*** GIVEN RECORDS Section Begins ***

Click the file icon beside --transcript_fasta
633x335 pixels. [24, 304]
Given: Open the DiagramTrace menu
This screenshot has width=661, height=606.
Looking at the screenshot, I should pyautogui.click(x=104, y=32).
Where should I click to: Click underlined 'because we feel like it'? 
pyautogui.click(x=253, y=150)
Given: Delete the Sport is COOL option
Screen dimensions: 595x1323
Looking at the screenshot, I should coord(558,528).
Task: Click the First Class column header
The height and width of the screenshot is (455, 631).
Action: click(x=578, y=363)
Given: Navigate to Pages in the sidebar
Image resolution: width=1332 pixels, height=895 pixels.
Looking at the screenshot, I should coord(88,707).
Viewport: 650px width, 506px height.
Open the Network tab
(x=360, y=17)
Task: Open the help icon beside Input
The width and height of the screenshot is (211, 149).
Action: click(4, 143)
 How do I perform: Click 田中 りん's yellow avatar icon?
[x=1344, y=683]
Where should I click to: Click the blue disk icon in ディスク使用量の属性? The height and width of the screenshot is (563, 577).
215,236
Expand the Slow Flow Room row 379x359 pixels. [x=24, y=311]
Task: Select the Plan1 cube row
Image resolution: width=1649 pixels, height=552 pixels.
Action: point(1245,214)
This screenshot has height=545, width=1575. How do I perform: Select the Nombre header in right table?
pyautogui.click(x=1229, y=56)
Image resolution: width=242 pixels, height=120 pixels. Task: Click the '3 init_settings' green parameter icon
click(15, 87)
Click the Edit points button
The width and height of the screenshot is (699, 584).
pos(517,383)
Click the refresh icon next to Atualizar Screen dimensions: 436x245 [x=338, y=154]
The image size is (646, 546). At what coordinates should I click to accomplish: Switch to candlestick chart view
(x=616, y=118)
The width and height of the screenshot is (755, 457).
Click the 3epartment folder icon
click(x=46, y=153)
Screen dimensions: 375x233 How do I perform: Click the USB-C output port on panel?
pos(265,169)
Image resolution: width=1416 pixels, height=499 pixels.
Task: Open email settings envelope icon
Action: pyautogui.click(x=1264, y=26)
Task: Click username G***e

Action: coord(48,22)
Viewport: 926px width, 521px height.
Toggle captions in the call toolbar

*** GIVEN RECORDS Section Ends ***

**ASSIGNED TASK:**
An exact copy of every record is needed; write it out in full.

**ANSWER SPACE:**
Click the file icon beside --transcript_fasta
633x335 pixels. [24, 304]
Given: Open the DiagramTrace menu
This screenshot has width=661, height=606.
Looking at the screenshot, I should pyautogui.click(x=104, y=32).
Where should I click to: Click underlined 'because we feel like it'? 
pyautogui.click(x=253, y=150)
Given: Delete the Sport is COOL option
Screen dimensions: 595x1323
Looking at the screenshot, I should coord(558,528).
Task: Click the First Class column header
The height and width of the screenshot is (455, 631).
Action: click(x=578, y=363)
Given: Navigate to Pages in the sidebar
Image resolution: width=1332 pixels, height=895 pixels.
Looking at the screenshot, I should coord(88,707).
Viewport: 650px width, 506px height.
Open the Network tab
(x=360, y=17)
Task: Open the help icon beside Input
The width and height of the screenshot is (211, 149).
Action: click(4, 143)
 How do I perform: Click 田中 りん's yellow avatar icon?
[x=1344, y=683]
Where should I click to: Click the blue disk icon in ディスク使用量の属性? The height and width of the screenshot is (563, 577).
215,236
Expand the Slow Flow Room row 379x359 pixels. [x=24, y=311]
Task: Select the Plan1 cube row
Image resolution: width=1649 pixels, height=552 pixels.
Action: point(1245,214)
This screenshot has height=545, width=1575. How do I perform: Select the Nombre header in right table?
pyautogui.click(x=1229, y=56)
Image resolution: width=242 pixels, height=120 pixels. Task: Click the '3 init_settings' green parameter icon
click(15, 87)
Click the Edit points button
The width and height of the screenshot is (699, 584).
pos(517,383)
Click the refresh icon next to Atualizar Screen dimensions: 436x245 [x=338, y=154]
The image size is (646, 546). At what coordinates should I click to accomplish: Switch to candlestick chart view
(x=616, y=118)
The width and height of the screenshot is (755, 457).
Click the 3epartment folder icon
click(x=46, y=153)
Screen dimensions: 375x233 How do I perform: Click the USB-C output port on panel?
pos(265,169)
Image resolution: width=1416 pixels, height=499 pixels.
Task: Open email settings envelope icon
Action: pyautogui.click(x=1264, y=26)
Task: Click username G***e

Action: coord(48,22)
Viewport: 926px width, 521px height.
Toggle captions in the call toolbar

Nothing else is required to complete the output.